Starting at the line that has "This screenshot has height=1034, width=1176." and continuing through the end of the entries, write those lines out again, switching "dropdown" to "menu" and leaving everything else unchanged.

Available records:
★ ★ ★
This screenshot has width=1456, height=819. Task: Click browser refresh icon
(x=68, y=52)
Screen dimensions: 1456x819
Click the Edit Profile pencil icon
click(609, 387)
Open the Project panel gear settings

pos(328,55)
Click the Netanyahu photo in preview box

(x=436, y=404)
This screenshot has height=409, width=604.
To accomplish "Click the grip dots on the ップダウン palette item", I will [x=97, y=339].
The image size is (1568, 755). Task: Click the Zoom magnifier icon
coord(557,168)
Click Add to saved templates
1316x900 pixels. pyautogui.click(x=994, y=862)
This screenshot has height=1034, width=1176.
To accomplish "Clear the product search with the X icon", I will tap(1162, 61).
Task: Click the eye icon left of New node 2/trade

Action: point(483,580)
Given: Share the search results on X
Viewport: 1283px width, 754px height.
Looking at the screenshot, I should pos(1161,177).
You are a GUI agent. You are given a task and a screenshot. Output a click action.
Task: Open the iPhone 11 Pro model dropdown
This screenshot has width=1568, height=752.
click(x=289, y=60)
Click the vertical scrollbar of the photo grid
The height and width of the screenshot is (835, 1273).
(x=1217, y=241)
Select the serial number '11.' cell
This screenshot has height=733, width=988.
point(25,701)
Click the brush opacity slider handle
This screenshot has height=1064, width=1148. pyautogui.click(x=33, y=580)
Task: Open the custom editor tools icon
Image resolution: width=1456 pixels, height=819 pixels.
★ ★ ★
Exercise response:
This screenshot has height=1034, width=1176.
To accomplish "Clear the product search with the X icon", I will tap(1162, 61).
Task: Click the eye icon left of New node 2/trade

Action: point(483,580)
Given: Share the search results on X
Viewport: 1283px width, 754px height.
Looking at the screenshot, I should pos(1161,177).
You are a GUI agent. You are given a task and a screenshot. Output a click action.
Task: Open the iPhone 11 Pro model menu
This screenshot has width=1568, height=752.
click(x=289, y=60)
Click the vertical scrollbar of the photo grid
The height and width of the screenshot is (835, 1273).
(x=1217, y=241)
Select the serial number '11.' cell
This screenshot has height=733, width=988.
point(25,701)
Click the brush opacity slider handle
This screenshot has height=1064, width=1148. pyautogui.click(x=33, y=580)
Task: Open the custom editor tools icon
Image resolution: width=1456 pixels, height=819 pixels.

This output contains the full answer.